The graph_loader.py file references environment variables to retrieve information about your Azure Database for PostgreSQL flexible server instance, your Entra ID username, and the storage account from which to pull CSV files. Before executing the graph loader script, you must update your project's .env file with these values. The .env file can be found in the src\api\app folder of the repo.

  1. In VS Code, navigate to the src\api\app folder in the Explorer panel.

  2. Open the .env file and add the following lines:

    Update your .env file!

    1
    2
    3
    ENTRA_ID_USERNAME="{YOUR_ENTRA_ID_USERNAME}"
    POSTGRESQL_SERVER_NAME="{YOUR_POSTGRESQL_SERVER_NAME}"
    STORAGE_ACCOUNT_NAME="{YOUR_STORAGE_ACCOUNT_NAME}"
    
    Follow these steps to retrieve the necessary values
    1. Replace the {YOUR_ENTRA_ID_USERNAME} token in the ENTRA_ID_USERNAME variable's value with your Microsoft Entra ID, which should be the email address of the account you are using for this solution accelerator.

    2. Replace the {YOUR_POSTGRESQL_SERVER_NAME} token with the name of your PostgreSQL server. To get your server name:

    3. Navigate to your Azure Database for PostgreSQL flexible server resource in the Azure portal.

    4. In the Essentials panel of the PostgreSQL flexible server's Overview page, copy the Server name value and paste it into your .env file as the POSTGRESQL_SERVER_NAME value.

      Screenshot of the Azure Database for PostgreSQL page in the Azure portal with the server name highlighted in the Overview Essentials panel.

    5. Replace the {YOUR_STORAGE_ACCOUNT_NAME} token with the name of your storage account. To retrieve your storage account name:

    6. In the Azure portal, navigate to the Storage account resource in your resource group.

    7. On the Storage account page, copy the storage account name and paste it into your .env file as the STORAGE_ACCOUNT_NAME value.

      Screenshot of the App Configuration Access Settings page, with the Endpoint copy button highlighted.

  3. Save the .env file.

Load the graph database

You will use a VS Code debugging session to locally execute the graph_loader.py script.

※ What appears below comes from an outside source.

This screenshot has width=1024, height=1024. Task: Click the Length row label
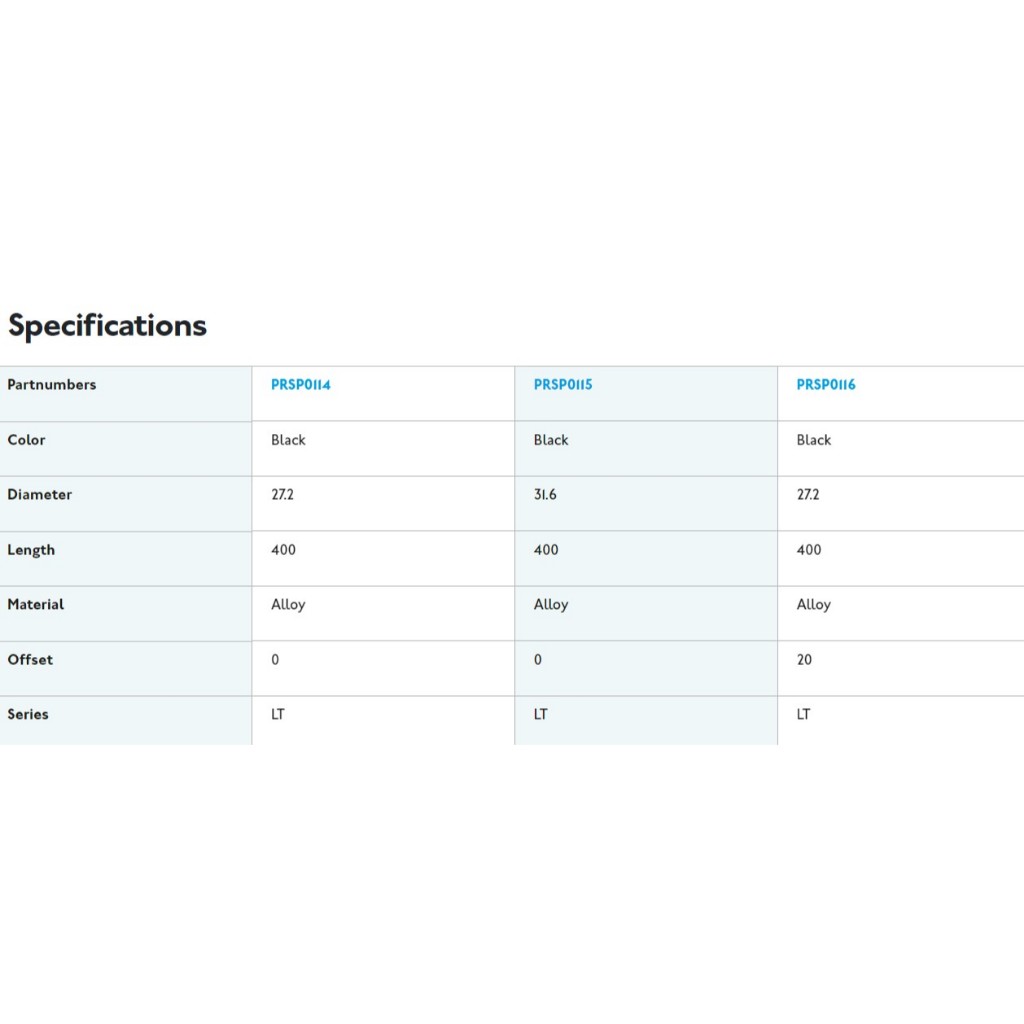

Follow the steps below to start a Graph Loader debug session in VS Code.

  1. In Visual Studio Code Run and Debug panel, select the Graph Loader option from the debug configurations dropdown list.

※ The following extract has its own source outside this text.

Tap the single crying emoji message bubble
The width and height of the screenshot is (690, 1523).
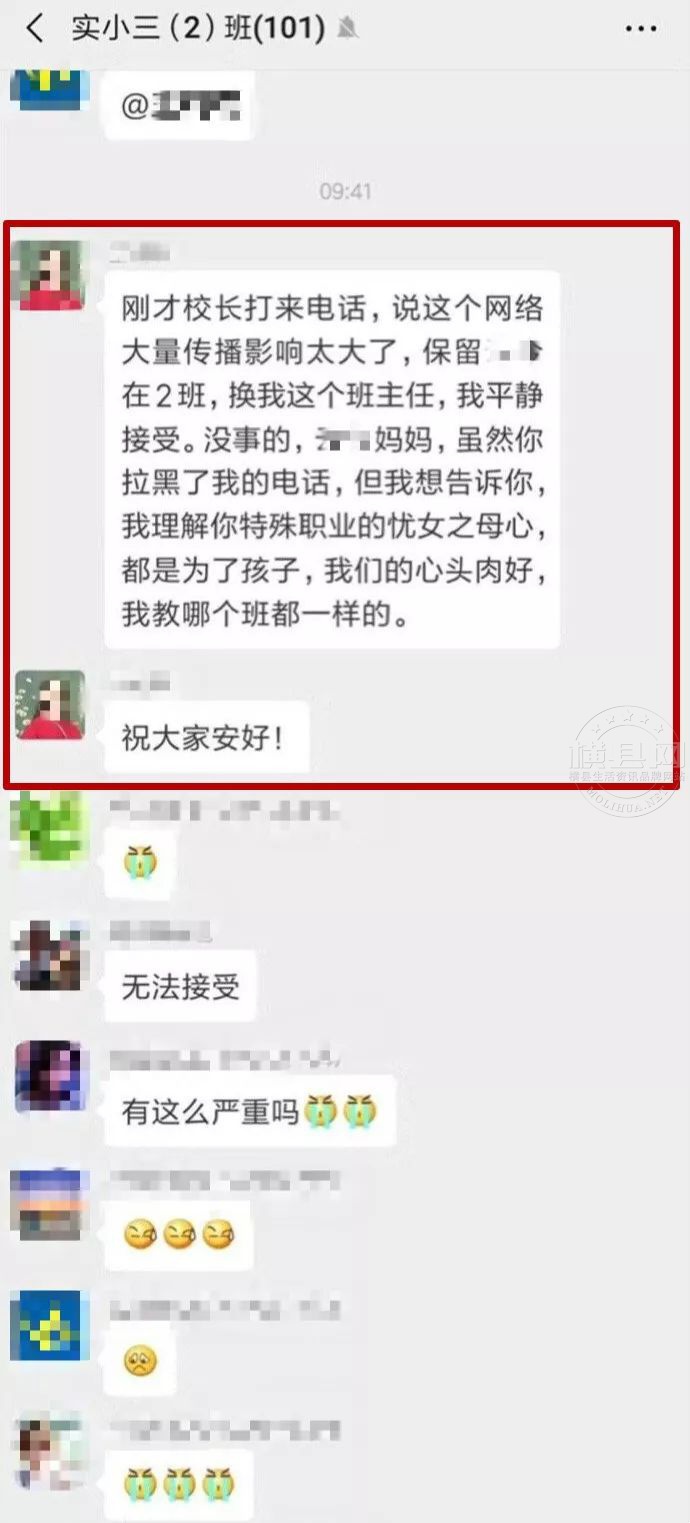(x=141, y=862)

    Screenshot of the Run and Debug panel, with the Run and Debug configurations dropdown list expanded and the Graph Loader option highlighted.

  2. Select the Start Debugging button (or press F5 on your keyboard).

    Screenshot of the Start Debugging button highlighted next to the Run and Debug configurations dropdown list.

  3. Wait for the graph loader to finish running, indicated by the Graph data loaded successfully! message in the terminal output.

    Screenshot of the output panel, with Graph data loaded successfully highlighted.

Verify data load

You will execute openCypher queries using pgAdmin to verify the data load and explore relationships in your graph database.

  1. Return to pgAdmin and ensure it is connected to your PostgreSQL database.

  2. In the pgAdmin Object Explorer, expand databases under your PostgreSQL server.

  3. Right-click the contracts database and select Query Tool from the context menu.

  4. Before you can run cypher queries, you must set the ag_catalog schema in your path:

    Execute the following SQL commands in pgAdmin!

    SQL
    1
    SET search_path = ag_catalog, "$user", public;
    
  5. Now, run the following cypher query to view vendors with open invoices, the details of those invoices, and verify your graph database was loaded correctly:

    Execute the following SQL commands in pgAdmin!

    SQL
    1
    2
    3
    4
    5
    -- View vendors and SOWs, along with invoice details from edge properties
    SELECT * FROM ag_catalog.cypher('vendor_graph', $$
    MATCH (v:vendor)-[rel:has_invoices]->(s:sow)
    RETURN v.id AS vendor_id, v.name AS vendor_name, s.id AS sow_id, s.number AS sow_number, rel.payment_status AS payment_status, rel.amount AS invoice_amount
    $$) as graph_query(vendor_id BIGINT, vendor_name TEXT, sow_id BIGINT, sow_number TEXT, payment_status TEXT, invoice_amount FLOAT);
    

Congratulations! You have successfully loaded your graph database with data from PostgreSQL.